* SOURCE DOCUMENT *
Nobody does craft cocktails quite like the Crescent City. During your next night out in New Orleans get a group of your friends together for an iconic bar crawl featuring some of the best of the best in the city’s cocktail scene. Create your own experience with the most famous New Orleans cocktails and our favorite places to order them below. And if you decide you’d rather sit back and let the pros guide you, book a New Orleans cocktail tour here

Rebecca Todd, NOTMC

Widely considered America’s first mixed drink, the Sazerac is easily one of New Orleans’ most iconic cocktails. Whether you prefer rye whiskey, cognac or bourbon, no Sazerac is complete without absinthe, Peychaud's Bitters and a twist of lemon. While the beloved beverage was created on Royal Street, one of the best places to order a Sazerac today is at the Sazerac Bar inside of the Roosevelt Hotel. This cocktail is so truly iconic that it has its own museum, the Sazerac House, where you can learn more.

Paul Broussard

Nothing marks the holiday season in New Orleans quite like a Brandy Milk Punch. Made with brandy, whole milk, powdered sugar, topped with nutmeg and served on the rocks, this iconic drink is rich and sweet. You can order them year round  at several bars across the city, but some of the best Brandy Milk Punch comes from Brennan’s. This sweet sip pairs perfectly with their selection of breakfast and Sunday brunch entrees. 

Paul Broussard

Since World War II, this legendary cocktail has been storming the streets (and bars) of New Orleans. The iconic Hurricane is the first thing many visitors near and far are hoping to get their hands on when they land. Refreshing and strong, Hurricanes are made with both light and dark rum, passion fruit, orange and limes juices and garnished with an orange slice and cherry on top. Hands down, the best place to order an authentic New Orleans Hurricane is Pat O’Brien’s. Don’t forget to grab Pat’s signature hurricane mix so you can enjoy the classic NOLA cocktail no matter where you are.

* BRIEF 1 *
Name every cocktail that the cocktail guide gives its own section.
* BRIEF 2 *
Print the passage of the cocktail guide that begins at the words "Rebecca Todd, NOTMC" and stops after the words "can learn more.".
Rely on the cocktail guide alone for these tasks.

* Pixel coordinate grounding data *

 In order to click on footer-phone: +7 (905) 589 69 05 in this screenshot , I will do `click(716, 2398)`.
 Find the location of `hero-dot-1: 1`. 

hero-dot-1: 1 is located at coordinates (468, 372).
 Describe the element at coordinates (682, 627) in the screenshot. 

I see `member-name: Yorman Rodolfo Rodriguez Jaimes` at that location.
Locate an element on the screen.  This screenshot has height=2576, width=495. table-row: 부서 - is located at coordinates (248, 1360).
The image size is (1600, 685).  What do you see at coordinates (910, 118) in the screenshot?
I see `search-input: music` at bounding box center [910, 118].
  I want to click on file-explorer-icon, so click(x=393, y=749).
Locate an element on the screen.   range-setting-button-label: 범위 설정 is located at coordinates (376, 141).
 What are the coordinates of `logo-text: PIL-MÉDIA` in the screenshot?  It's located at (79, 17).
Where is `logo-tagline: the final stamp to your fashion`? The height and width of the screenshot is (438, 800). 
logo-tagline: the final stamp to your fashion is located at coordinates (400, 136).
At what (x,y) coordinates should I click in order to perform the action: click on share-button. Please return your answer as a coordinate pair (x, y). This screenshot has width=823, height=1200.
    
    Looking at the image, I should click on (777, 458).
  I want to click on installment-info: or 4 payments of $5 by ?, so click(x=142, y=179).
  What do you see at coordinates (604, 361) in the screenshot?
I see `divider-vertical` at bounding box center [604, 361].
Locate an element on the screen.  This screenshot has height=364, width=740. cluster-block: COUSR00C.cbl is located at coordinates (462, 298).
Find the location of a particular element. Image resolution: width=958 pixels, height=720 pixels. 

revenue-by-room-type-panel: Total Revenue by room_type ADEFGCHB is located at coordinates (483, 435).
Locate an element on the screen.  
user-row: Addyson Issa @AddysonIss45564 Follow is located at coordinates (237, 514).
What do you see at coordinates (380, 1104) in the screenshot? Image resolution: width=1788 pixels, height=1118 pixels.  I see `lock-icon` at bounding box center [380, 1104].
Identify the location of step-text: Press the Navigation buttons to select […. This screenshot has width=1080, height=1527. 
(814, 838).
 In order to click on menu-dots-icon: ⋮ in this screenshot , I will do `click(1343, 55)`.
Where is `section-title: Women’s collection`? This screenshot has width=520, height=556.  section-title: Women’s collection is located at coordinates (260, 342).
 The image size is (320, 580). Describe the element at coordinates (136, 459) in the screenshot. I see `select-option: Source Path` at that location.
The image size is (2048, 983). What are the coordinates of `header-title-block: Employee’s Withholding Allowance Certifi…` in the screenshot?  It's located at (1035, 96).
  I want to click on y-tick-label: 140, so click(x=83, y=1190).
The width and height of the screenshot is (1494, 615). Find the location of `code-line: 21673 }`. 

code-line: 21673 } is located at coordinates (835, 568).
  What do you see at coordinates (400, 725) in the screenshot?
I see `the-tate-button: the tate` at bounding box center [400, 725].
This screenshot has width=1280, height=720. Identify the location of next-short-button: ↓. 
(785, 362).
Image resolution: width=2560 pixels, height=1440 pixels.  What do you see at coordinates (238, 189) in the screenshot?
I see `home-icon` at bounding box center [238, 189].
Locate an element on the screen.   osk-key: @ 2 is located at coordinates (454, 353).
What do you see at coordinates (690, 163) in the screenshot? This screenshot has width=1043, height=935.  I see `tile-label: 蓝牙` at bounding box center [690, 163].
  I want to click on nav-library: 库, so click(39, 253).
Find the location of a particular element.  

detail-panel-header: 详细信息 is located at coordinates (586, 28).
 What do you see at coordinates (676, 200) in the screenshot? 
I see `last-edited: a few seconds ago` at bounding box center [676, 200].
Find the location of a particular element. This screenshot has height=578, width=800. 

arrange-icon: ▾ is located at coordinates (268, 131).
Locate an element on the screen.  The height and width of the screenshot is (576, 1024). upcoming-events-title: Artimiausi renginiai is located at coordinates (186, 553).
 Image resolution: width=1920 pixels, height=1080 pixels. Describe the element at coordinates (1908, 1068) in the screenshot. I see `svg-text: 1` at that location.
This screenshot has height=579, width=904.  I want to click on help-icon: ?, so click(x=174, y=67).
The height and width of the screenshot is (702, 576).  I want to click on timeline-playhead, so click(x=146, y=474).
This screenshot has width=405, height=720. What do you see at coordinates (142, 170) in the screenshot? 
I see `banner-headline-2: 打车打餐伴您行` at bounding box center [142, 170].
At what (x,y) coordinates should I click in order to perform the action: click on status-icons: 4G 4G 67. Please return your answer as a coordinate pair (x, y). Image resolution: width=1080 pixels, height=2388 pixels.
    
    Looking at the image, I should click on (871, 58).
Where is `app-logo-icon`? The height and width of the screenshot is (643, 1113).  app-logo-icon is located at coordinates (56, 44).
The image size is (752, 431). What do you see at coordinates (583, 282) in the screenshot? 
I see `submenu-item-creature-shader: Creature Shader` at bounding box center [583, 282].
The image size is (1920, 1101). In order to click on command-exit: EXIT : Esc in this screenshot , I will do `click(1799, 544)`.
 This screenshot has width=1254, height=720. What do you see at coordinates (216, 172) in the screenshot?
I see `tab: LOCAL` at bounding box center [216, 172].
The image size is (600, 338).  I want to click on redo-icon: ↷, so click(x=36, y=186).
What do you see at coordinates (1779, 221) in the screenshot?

* EXERCISE OUTPUT 1 *
Sazerac, Brandy Milk Punch, Hurricane

* EXERCISE OUTPUT 2 *
Rebecca Todd, NOTMC

Widely considered America’s first mixed drink, the Sazerac is easily one of New Orleans’ most iconic cocktails. Whether you prefer rye whiskey, cognac or bourbon, no Sazerac is complete without absinthe, Peychaud's Bitters and a twist of lemon. While the beloved beverage was created on Royal Street, one of the best places to order a Sazerac today is at the Sazerac Bar inside of the Roosevelt Hotel. This cocktail is so truly iconic that it has its own museum, the Sazerac House, where you can learn more.